The switch happened not just to me, but to 67 other juniors in my school who were told we did not have enough credits. However, in my case and many others, we had between 11 and 14.5 credits, which is enough to be a junior and qualify to take the test. Some students did not have enough credits to be juniors in the first place, but that still does not explain why they were promoted to junior year in the fall and then demoted to sophomore status right before the Prairie State test.
Under so much pressure to raise its Prairie State test scores, the administration tried to take advantage of the promotion policy and demote a third of the junior class, just to keep us from taking the test and bringing down the school’s scores. I was having challenges at school but the last thing I would have expected is that my school system would demote me instead of supporting me.

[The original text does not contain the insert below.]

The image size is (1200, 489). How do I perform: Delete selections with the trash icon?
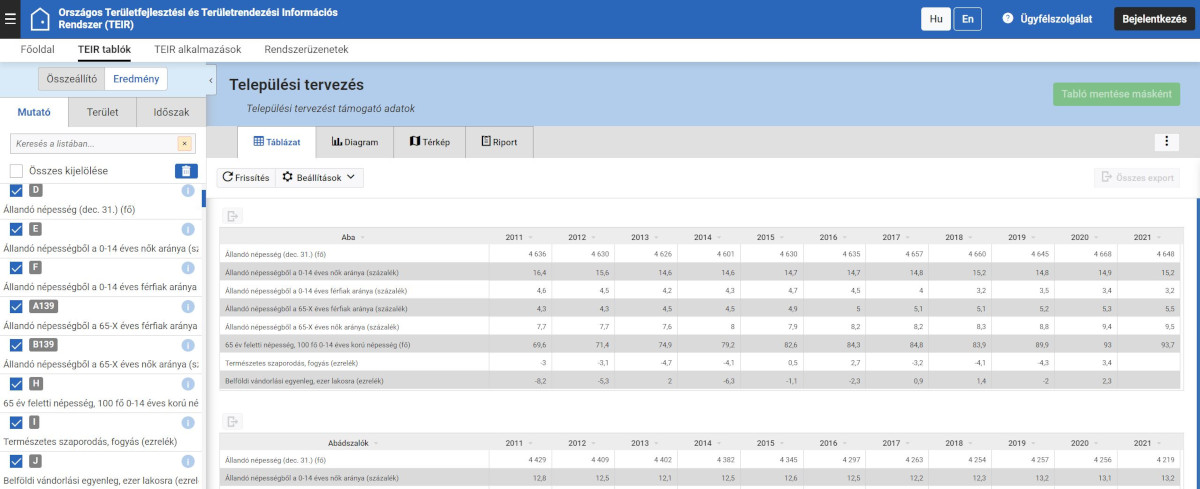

This is not what school systems are supposed to do to students. They are supposed to provide extra support to students like me who don’t do well on tests or who might fall behind. But instead, they tried to make us disappear.
I care about my education. I want to go to college and to study music engineering. But when the future of a school rests on its test scores, students like me get demoted or pushed out. That’s why I joined the more than 100 juniors who boycotted the second day of the PSAE. We boycotted school, and the test, to send a message to Mayor Rahm Emanuel: School closings and student push-out, driven by high-stakes testing, must end.

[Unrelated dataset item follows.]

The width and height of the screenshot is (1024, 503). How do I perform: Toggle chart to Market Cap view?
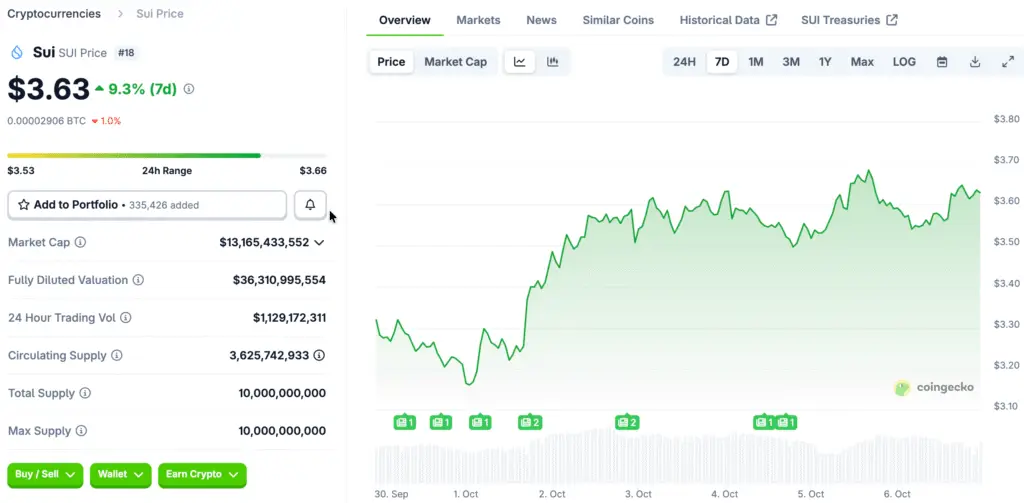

Many adults disagreed with us, including CEO Barbara Byrd-Bennett. Byrd-Bennett even tried to threaten and intimidate us, sending out a parent letter that insinuated that students who didn’t take the test on Wednesday would not be promoted to senior year.

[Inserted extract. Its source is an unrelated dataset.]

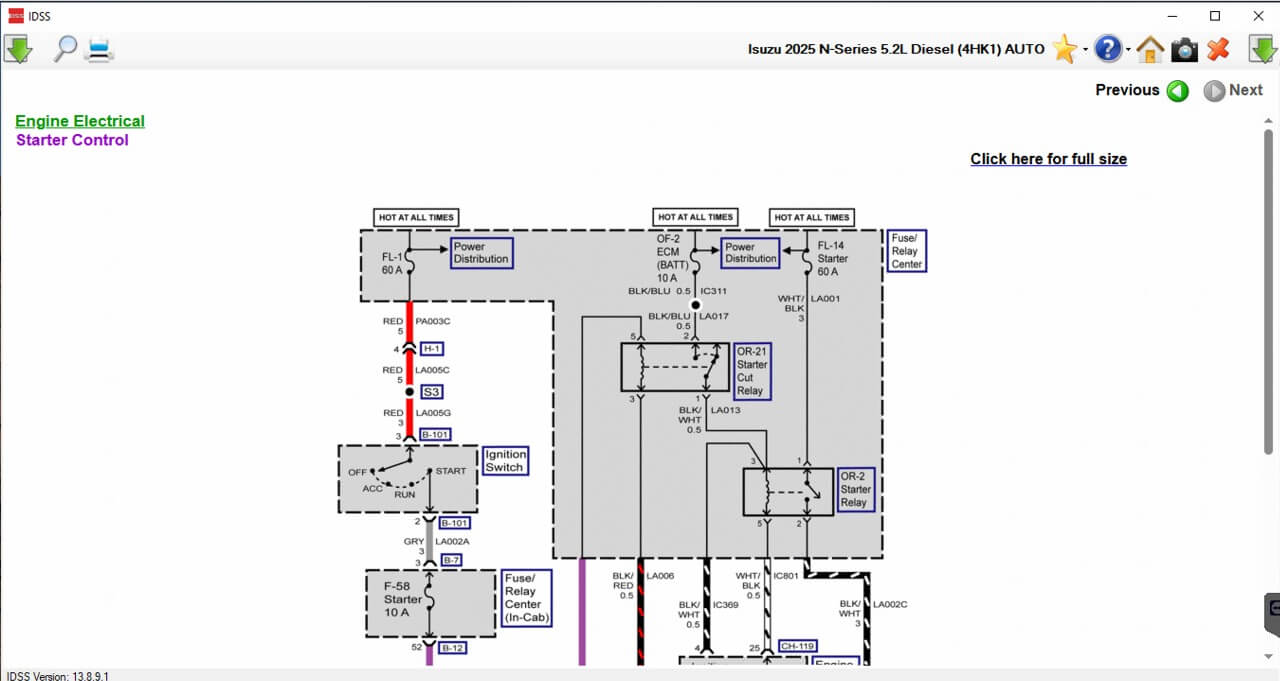Go back using the green Previous button
This screenshot has height=681, width=1280.
tap(1178, 91)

This was a scare tactic that seemed designed to mislead parents. It did not give any information about the state-required make-up test in May or the established CPS practice of promoting juniors who sit for just one of the two days of the test. And what CPS didn’t realize was that these threats had actually already happened to me. CPS was threatening to withhold our promotion to senior year, but I had already been demoted in March as a direct result of Mayor Emanuel’s pressure on schools to raise test scores or face closure.
When these scare tactics did not prevent us from boycotting, CEO Byrd-Bennett scolded us, saying that “the only place that students should be during the school day is in the classroom with their teachers getting the education they need to be successful in life.” I agree with this statement, but does Mayor Emanuel? CPS pressure on schools to raise test scores actually leads to students getting pushed out of school. Many of the juniors who were demoted at my school started talking about dropping out because it was such a discouraging experience.
If CEO Byrd-Bennett and her boss, Mayor Emanuel, actually want every student to receive a good education every day, they should limit high-stakes tests, not use them to justify school closings in mainly African-American communities. The announcement that they are ending just one of a number of CPS tests given to kindergarteners is like the promise to give air-conditioning to students whose schools get closed. It’s a token effort given to us in the hopes that we will go away.
We want our boycott to be a wake-up call to Mayor Emanuel and CPS. We demand and end to testing-driven school closings, under-resourced schools, and student push-out. And we’re not going away.
Timothy Anderson is a student leader with Chicago Students Organizing to Save Our Schools (CSOSOS) and Voices of Youth in Chicago Education (VOYCE).